Dog Breed Classifier

Monica Li
11 min readJan 12, 2022

--

Introduction

Problem Introduction

Have you ever had a time that when we walk on street or look on instagram, seen a cute dog and don’t know what breed it is. This is exhuasting for many of us, we are all dog lovers, so dog breed classifier comes handy for us. Why dog breed classifier is challenging? These 2 sets of dog comaprsion may give us a taste of it. Human eyes barely can tell the differences.

Strategy to solve the problem

Basic strategy

Images comes in, frist we detect is there a dog or a human, is none of it, then turns out ‘’Error’; if a dog is detected, then use CNN model we built to predict breed; if a human face is detected, then use the CNN model will provide an estimate of the dog breed that is most resembling

Structue of the Post

This Medium post is nothing but a simple report of developing and testing the dog breed classifier, we will go through dataset, build dog and human detector, then create a Convolution Nerual Network from scratch and using transfer learning methods. At the end, there are discussions and potential improvments.

EDA (Exploratory Data Analysis)

There are 133 dog breeds in total, 8351 dog images splits into train(6680 images), valid(835 images), and test(836 images). As we can see, this dataset is quite small. Moreover, there are 13233 human face images, we won’t use human face for CNN, so no data splitting here.

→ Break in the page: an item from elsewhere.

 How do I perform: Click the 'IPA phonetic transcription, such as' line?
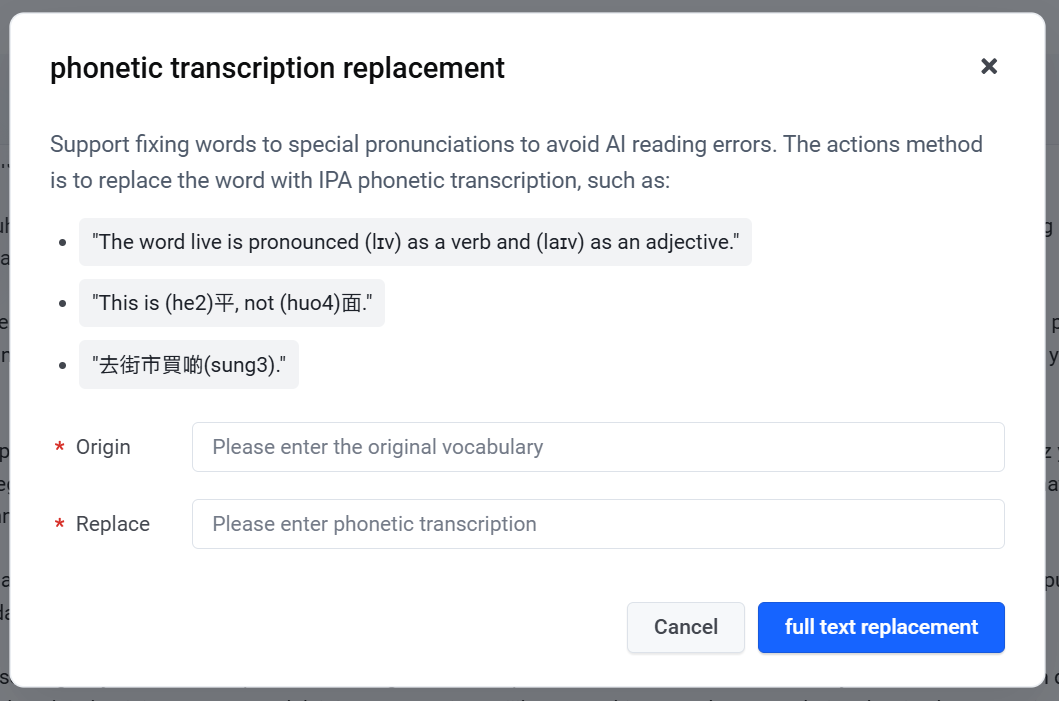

First we use OpenCV’s implementation of Haar feature-based cascade classifiers to detect human faces in images. OpenCV provides many pre-trained face detectors, so we just gonna take advantange of that and go ahead to use it. The following is a list of human face images using face detector. So far so good, all the faces are captured. But if we pay attention to details, we know there is flaw, if one image has 2 faces, only one can be captured (Ex: 1st row, 5th column). There are more flaws for this face detector, if we use the face detector for the dog images, about 11% error rate (if we detect frist 100 images for both human and dog files)

Human Face Detector

Second is dog detector, use a pre-trained ResNet-50 model to detect dogs in dog images. Same as before, we want tot take a look of those cute dogs. Performace are excellent, no mistake has been made in human images, 100% dog can be detected in dog images.

Dog & label

Let’s take a deeper look of our dog image data, we know we have 133 breeds, but how it distributed ? is there a breed only has 1 image so our CNN wont able to learn from that breed? So we want to check the barplot for breeds distribution, we can see its almost equally distributed, there is nothing much we need to worry about, so the neural net have chance to learn enough from each breed.

Dog_Breed_Barplot

Convolutional Nerual Network

Earlier we quickly pass through the ResNet-50 model and dog detector. But how an image can go through ResNet-50 model? When using TensorFlow as backend, Keras CNNs require a 4D array (4D tensor) as input, with shape (nb_samples,rows,columns,channels). So we wrote a function (path_to_tensor) takes a string-valued file path to a color image as input and returns a 4D tensor suitable for supplying to a Keras CNN. The function first loads the image and resizes it to a square image that is 224×224 pixels. Next, the image is converted to an array, which is then resized to a 4D tensor. In our case, the returned 4D tensor should be (1, 224,224, 3), 1 means single image, 3 represents coloured image.

Metrics

A metric is a function that is used to judge the performance of your model, in our case judgements based on validation data. Metric functions are similar to loss functions, except that the results from evaluating a metric are not used when training the model. Loss fuction we use ‘CategoricalCrossentropy' class, we have images with correct labels attached, categorical cross entropy is good for computing the crossentropy metric between the labels and predictions, also it to be used when there are multiple label classes, as we have 133 classes, therefore ‘CategoricalCrossentropy' is a good one for our case. Model peroformace metric we will use ‘accuracy’ since its a measure calculates how often predictions matches labels. All of this choice made given the nature of our dataset, we have train, valid, test images with correct labels, and we are doing multi-class classification rather than regression.

CNN from scratch

Model Architecture

Its a CNN with 3 convenultional layer, 3 max pooling layers to draw features from images, then global average pooling layer to reduce number of parameters, in addtional there are 1 dense layer act as classifier (133 outputs). All CNN layers are using ‘relu’ activation function except last one, last dense layer I use softmax function, also there are 20% dropout to avoid overfitting. So convolutional layers are features extractor, and dense layer is the classifier.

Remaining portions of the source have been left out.